Я про все эти ордена уже давно забыл... но, к Московской Олимпиаде, кто-то в Пресненском военкомате нашел случайно все эти документы. Предложили восстановить. А оно мне надо? Все эти побрякушки, - дети мои в них после войны играли, после войны, мы все старались забыть о войне, и уж тем более ничего не было принято рассказывать... а теперь и вовсе мне все эти побрякушки не нужны.
Так и умер мой дед, не восстановив свои награды в 1990 году.
Боевой путь
Воспоминания
То,
Дед всю жизнь, до глубокой старости, проработал простым водопроводчиком. Но, его труд ценили и за это его уважали! (и это главное) Дед водил знакомство со многими известными личностями того времени. И в гости звать его не чурались ... от главного художника Большого театра, до таких артистов, как Ростислав Янович Плятт, Пуговкин и прочие...
Из воспоминаний Беллы Ахмадулиной:" Про случай с Павлом Антокольским и нашим водопроводчиком дядей Ваней Белла часто рассказывала, так уж он прекрасен.
Про дядю Ваню — великая история. Ты знаешь, мы же очень дружили с дядей Ваней. Дети помнят огромную корзину для мусора, дядя Ваня ее выносил, а гонорар его был пустые бутылки, он их страстно собирал и сдавал. Он всегда просил выпить, ты оставлял для него, даже как-то чачу он у нас выпил, но однажды не было ничего. Я говорю: “Дядя Ваня, ну, ничего нет, есть только вот вино, сухое вино”. Он плевался, презирал меня, говорил: “Ну какая гадость, лучше бы грузинской водки дала, вот хорошая была”.
Ты не присутствовал при наших беседах, просто оставлял для него деньги и огромное количество бутылок после наших посиделок в мастерской.
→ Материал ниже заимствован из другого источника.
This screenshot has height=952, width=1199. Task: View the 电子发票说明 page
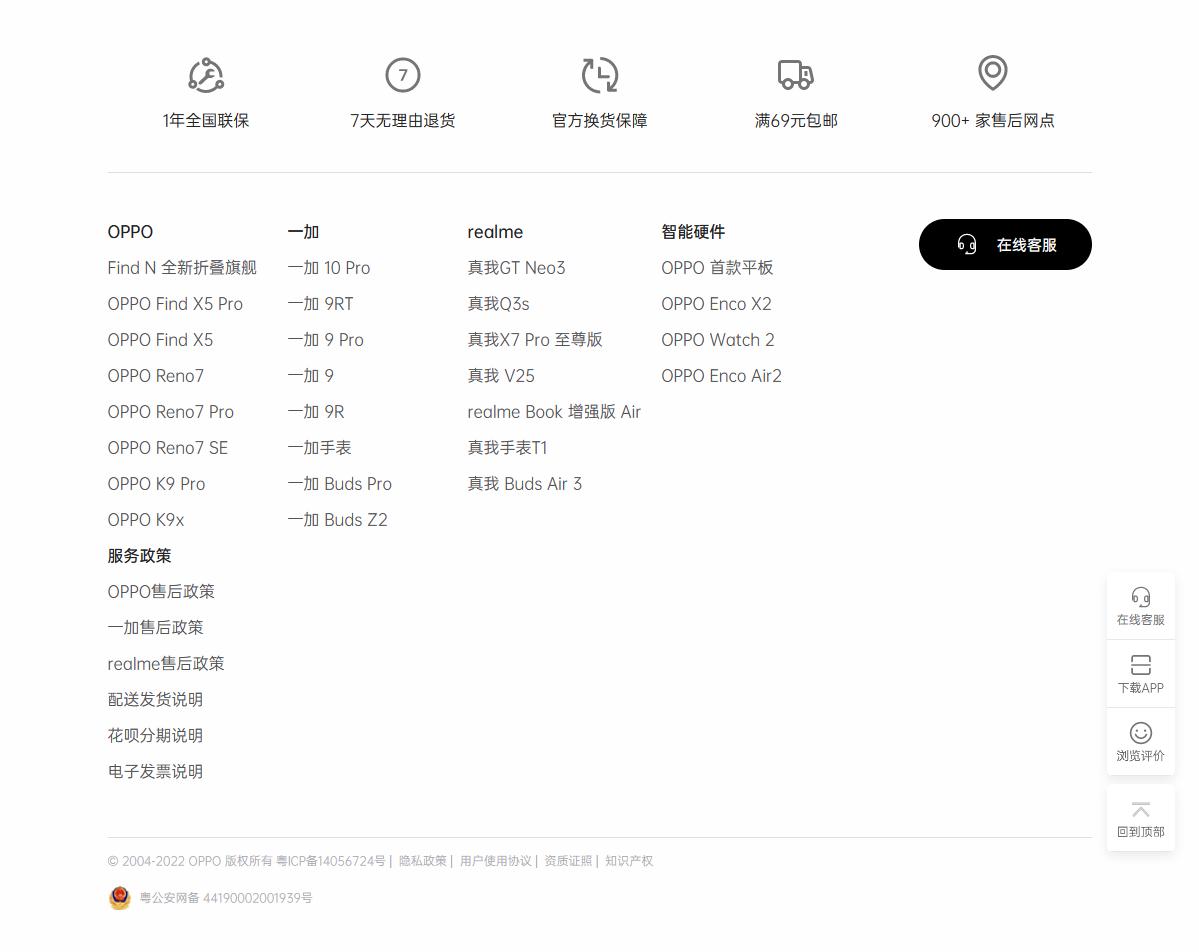155,771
Ты меня спрашивал: “О чем вы с дядей Ваней беседуете?”. Я говорю: “Ну как, мы очень хорошо беседуем, в основном о произрастании огурца”. “Какого огурца?” “Ну дядя Ваня проклинает Мичурина все время, потому что он изначально деревенский житель был. Он очень часто возвращался к теме Мичурина, говорил: “Вот только испортили огород, сад испортили, огурец неправильный растет”. Потом он презирал дачу: “Что это вы все на дачу ездите? Как можно, вам же там жопу продует!”. Он имел в виду, что там уборная должна быть дощатая, в общем, он слов не стеснялся. Меня он называл “евреечка с верхнего этажа”, это мне уже соседи говорили. “Евреечка, но хорошая”. Ах, бедный дядя Ваня, Иван Герасимович Иванников, так мы с ним дружили, он часто приходил, забирал бутылки, выкидывал мусор, а однажды мы с ним сидим и опять говорим про Мичурина, еще что-то он там рассказывает, что у него с нижнего этажа тоже есть еврейская женщина и она на него бросает какие-то взгляды.
Вот это он мне так рассказывает, и в это время врывается Павел Григорьевич (Антокольский — русский советский поэт, переводчик и драматург) с палкой. Врывается, и они знакомятся. Павел Григорьевич был старше дяди Вани намного, здоровается, протягивает руку, говорит: “Павел”. Дядя Ваня протягивает руку, говорит: “Иван”. Они начинают разговаривать. Павел Григорьевич спрашивает: “Иван, тебе сколько лет?”. Дядя Ваня отвечает, что семьдесят с чем-то. “Иван, а ты можешь сказать, у тебя баба есть?” Дядя Ваня оскорбленно отвечает: “Зачем мне баба? У меня жена есть!”. Павел Григорьевич вздыхает: “А моя жена умерла”. Так они беседуют, беседа долго продолжается, по рюмочке выпивают, и потом вдруг Павел Григорьевич о чем-то заспорил с дядей Ваней, рассердился и спрашивает у меня: “Слушай, а кем тебе приходится этот человек, Иван?”. Я говорю: “Павел Григорьевич, этот человек мне приходится водопроводчиком этого дома”. Павел Григорьевич опускается на колено и целует ему руку. Видимо, до этого он думал, что это лауреат Нобелевской премии. Это великий случай."